At Sat, 20 Feb 2010 16:54:19 -0800,
Josh Gargus wrote:
> 
> On Feb 20, 2010, at 2:48 PM, Yoshiki Ohshima wrote:
> 
> > At Sat, 20 Feb 2010 14:03:37 -0800,
> > Josh Gargus wrote:
> >> 
> >> While I was hacking away on my OpenCL bindings, I was thinking about what kind of small, fun demos I could include.  When I was first exposed to Squeak, one of the things that hooked me were the various Morphic demos, like curved text, bouncing-atoms, and the magnifier morph, all with the source code right there to learn from.  Jeff Pierce's wonderful port of Alice did the same thing for 3D.
> >> 
> >> We're at the beginning of a new era in computing, where a $1000 laptop has a CPU with 4 cores and a GPU with dozens.  What will be the new demos that catch the imagination of teenage Squeakers that are growing up with such computers?
> >> 
> >> The most obvious idea is to integrate Yoshiki's Kedama with OpenCL.  Conceptually, this seems to be a perfect fit, and I think that it would be a lot of fun.  Anybody interested in working on this with me?  Yoshiki?
> > 
> >  Ah, cool.  Incidentally, I am working on an array processing object
> > model and language that is supposedly a bit more generalized than
> > Kedama, and someday I want to hook that up with GPUs.
> 
> 
> Great!  I just downloaded your dissertation today... is it still authoritative, or are there some aspects of the system that are covered better in subsequent documents?

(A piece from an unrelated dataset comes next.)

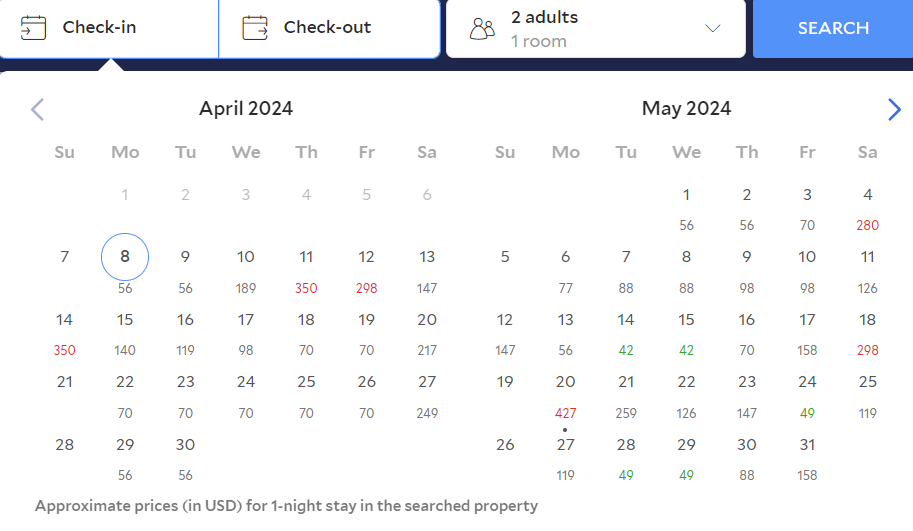Image resolution: width=913 pixels, height=531 pixels.
Task: Click the check-out calendar icon
Action: [x=256, y=27]
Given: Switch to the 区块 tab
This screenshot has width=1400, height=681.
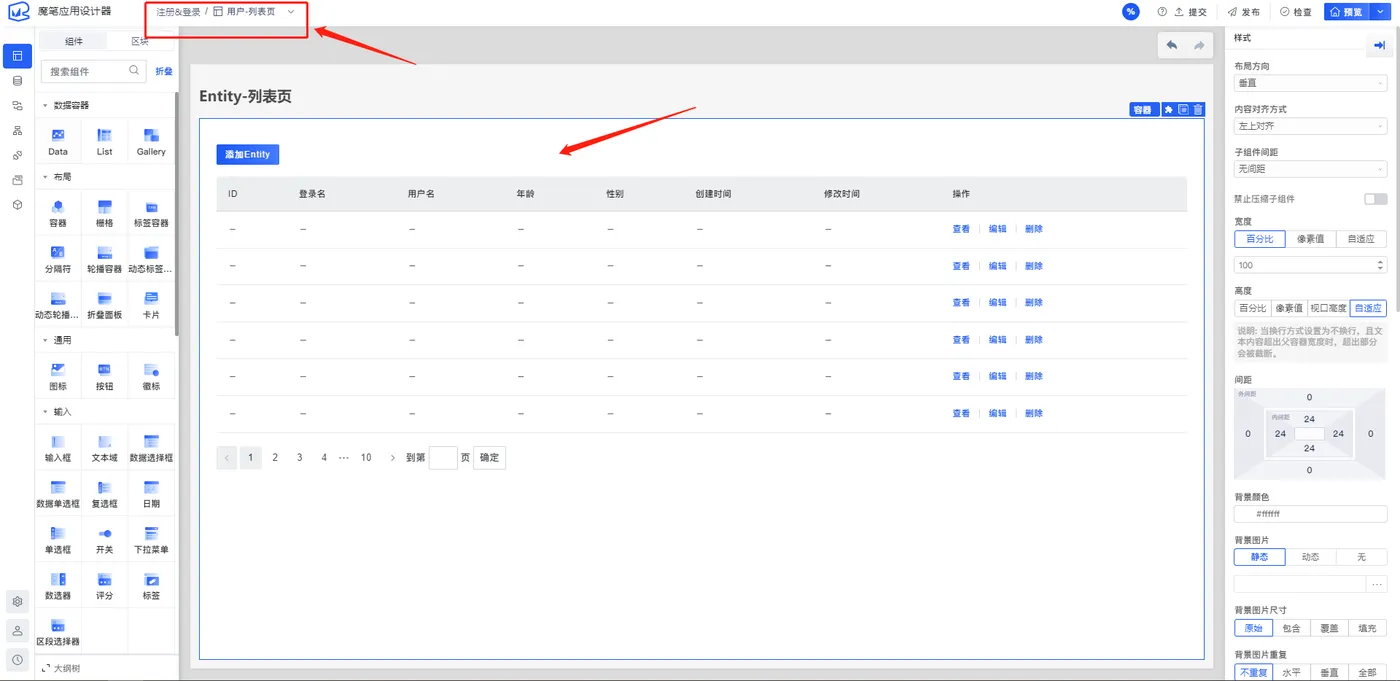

  It matches fairly ok with the implementation.  The most relevant
part in this context is the plugin code but it is not explained
anywhere though.

> >  As for flexibility, also one of Kedama's points as well, would be to
> > be able to dynamically modify the behavior of particles at runtime.  I
> > haven't done my homework yet, but what would be the strategy for doing
> > dynamic code change?
> 
> 
> In current GPGPU architectures, execution is most efficient when
> items in the same "work group" follow the same code path.   For
> example, say that you have particles representing ants that have 10
> possible different behaviors specified by an integer from 1-10 (and
> for simplicity, say that each of these behaviors takes 1000 clock
> cycles to run).  Further, let's say that you naively write this as a
> switch-statement in the OpenCL code... a different code-path is
> dynamically chosen depending on the behavior-index for that ant.
> Current architectures are inefficient in the case where ants in the
> same work-group take different branches through the code.  If all
> ants have the same behavior, it will take 1000 clock cycles.  If the
> ants use 2 or the possible 10 behaviors, it will take 2000 clock
> cycles.  In the worst cast (ants use all 10 behaviors) then it will
> take 10000 clock cycles.

  Right.  I had gone through some CUDA documents and this part appears 
the same.

> The GPU can execute multiple work-groups at the same time
> (approximately 16 today).  So, if you have some way of grouping ants
> with the same current behavior into the same work-group, then you
> can improve efficiency greatly compared to assigning them randomly
> to workgroup.  Of course, this assignment will have overhead.
>
> The above assumes that all behaviors are already known.  You're
> probably also interested in code-generation.  To do this, you could
> synthesize a String containing the new source-code that you want to
> use, and upload the compiled code before running the next iteration
> of the simulation.  There's currently no way to generate binary
> code.  There's no fundamental technical reason for this, but OpenCL
> is immature at this point, and it will be years before the vendors
> can agree upon a suitable format.

  Some form of code generation but just having a fixed set of
primitives, and calling them from some "interpreted code" calls them
would be a workable strategy.  Most of deviated behavior are kind of
selective write back; a line of expression is executed for all turtles
but the final assignment is masked by a boolean vector.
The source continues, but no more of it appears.